If a line in the entries includes "yellow", show that line.

• Exercise materials
○ ○ ○ ○

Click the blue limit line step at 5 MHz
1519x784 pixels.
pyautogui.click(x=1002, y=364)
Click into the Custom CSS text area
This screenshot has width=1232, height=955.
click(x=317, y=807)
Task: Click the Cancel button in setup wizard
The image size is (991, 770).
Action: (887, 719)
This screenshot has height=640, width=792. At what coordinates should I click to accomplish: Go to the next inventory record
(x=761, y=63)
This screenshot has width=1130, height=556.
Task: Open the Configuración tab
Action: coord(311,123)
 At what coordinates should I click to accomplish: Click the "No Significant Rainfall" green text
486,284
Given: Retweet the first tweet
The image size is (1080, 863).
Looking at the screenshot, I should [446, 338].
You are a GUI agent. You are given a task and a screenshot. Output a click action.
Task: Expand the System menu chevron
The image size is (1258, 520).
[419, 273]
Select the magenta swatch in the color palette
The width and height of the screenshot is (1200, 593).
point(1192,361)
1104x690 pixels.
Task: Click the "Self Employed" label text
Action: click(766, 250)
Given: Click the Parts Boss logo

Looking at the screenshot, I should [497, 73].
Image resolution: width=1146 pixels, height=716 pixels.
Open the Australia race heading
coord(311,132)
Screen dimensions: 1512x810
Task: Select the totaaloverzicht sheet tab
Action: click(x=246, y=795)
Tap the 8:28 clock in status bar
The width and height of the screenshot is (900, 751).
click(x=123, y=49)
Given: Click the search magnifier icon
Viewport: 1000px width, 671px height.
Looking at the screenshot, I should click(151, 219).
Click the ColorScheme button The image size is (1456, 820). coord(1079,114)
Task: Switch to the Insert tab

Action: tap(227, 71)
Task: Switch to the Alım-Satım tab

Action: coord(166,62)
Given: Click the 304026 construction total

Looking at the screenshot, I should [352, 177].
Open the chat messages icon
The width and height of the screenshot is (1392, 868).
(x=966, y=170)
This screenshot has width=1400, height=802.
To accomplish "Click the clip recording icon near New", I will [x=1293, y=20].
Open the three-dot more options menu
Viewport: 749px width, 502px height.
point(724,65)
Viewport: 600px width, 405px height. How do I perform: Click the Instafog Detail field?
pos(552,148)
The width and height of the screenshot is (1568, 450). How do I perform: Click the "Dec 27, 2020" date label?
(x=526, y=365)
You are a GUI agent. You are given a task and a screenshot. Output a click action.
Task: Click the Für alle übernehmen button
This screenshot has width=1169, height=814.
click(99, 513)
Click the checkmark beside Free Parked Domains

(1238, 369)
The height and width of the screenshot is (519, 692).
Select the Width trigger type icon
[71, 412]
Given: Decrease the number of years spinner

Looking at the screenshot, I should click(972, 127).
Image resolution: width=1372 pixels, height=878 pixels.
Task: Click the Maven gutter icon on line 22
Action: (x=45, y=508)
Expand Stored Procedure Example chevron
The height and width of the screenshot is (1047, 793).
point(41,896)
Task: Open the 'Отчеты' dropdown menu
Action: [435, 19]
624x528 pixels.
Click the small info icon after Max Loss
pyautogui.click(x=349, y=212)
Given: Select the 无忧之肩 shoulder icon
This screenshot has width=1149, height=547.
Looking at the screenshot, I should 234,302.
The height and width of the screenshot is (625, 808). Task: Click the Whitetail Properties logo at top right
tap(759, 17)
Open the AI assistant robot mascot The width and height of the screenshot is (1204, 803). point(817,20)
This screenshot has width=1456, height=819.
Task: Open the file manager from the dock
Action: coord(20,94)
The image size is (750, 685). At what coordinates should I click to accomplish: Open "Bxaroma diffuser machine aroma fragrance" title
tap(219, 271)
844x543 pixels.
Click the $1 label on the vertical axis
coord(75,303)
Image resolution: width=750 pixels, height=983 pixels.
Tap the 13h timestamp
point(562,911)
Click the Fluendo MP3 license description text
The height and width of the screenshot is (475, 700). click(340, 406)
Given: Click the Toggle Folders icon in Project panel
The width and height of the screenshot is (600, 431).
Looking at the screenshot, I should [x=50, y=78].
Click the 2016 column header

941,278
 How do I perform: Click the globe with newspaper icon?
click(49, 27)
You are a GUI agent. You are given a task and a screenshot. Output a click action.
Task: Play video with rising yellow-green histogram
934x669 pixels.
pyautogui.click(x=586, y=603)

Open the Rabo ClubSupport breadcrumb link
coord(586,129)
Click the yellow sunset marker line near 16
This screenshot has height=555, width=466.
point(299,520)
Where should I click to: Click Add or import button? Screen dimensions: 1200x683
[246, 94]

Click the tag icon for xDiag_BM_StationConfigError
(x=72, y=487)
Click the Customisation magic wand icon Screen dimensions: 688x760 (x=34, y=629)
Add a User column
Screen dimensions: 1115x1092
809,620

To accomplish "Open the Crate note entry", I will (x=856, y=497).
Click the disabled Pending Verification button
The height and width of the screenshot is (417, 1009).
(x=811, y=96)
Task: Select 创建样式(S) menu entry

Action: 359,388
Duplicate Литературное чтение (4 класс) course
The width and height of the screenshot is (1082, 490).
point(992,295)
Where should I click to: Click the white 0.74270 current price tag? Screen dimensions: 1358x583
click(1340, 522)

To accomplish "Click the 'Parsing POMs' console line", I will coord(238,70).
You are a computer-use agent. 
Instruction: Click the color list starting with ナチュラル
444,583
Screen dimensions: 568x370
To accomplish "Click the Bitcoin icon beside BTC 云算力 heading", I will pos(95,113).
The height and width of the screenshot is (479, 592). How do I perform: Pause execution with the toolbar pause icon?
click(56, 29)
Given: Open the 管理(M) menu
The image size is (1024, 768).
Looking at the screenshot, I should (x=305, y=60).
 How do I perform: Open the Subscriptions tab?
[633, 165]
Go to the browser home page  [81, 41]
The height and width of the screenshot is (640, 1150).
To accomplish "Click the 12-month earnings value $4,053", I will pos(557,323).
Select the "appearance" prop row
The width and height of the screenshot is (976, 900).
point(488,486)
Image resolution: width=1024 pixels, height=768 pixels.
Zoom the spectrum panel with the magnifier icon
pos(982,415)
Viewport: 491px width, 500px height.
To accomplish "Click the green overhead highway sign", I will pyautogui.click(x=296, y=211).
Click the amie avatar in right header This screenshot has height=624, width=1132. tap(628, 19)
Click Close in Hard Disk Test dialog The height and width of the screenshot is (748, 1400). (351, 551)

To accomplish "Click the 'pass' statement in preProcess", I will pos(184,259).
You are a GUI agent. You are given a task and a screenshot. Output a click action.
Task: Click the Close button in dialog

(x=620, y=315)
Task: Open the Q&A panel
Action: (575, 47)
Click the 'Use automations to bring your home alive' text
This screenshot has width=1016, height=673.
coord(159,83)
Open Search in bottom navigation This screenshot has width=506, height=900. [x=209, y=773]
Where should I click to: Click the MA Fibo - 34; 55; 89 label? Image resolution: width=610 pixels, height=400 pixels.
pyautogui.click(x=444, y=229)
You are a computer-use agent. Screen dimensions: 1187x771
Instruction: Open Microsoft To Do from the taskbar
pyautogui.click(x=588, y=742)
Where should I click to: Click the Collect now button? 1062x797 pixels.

○ ○ ○ ○

• Solved problem
Task: Play video with rising yellow-green histogram
Click the yellow sunset marker line near 16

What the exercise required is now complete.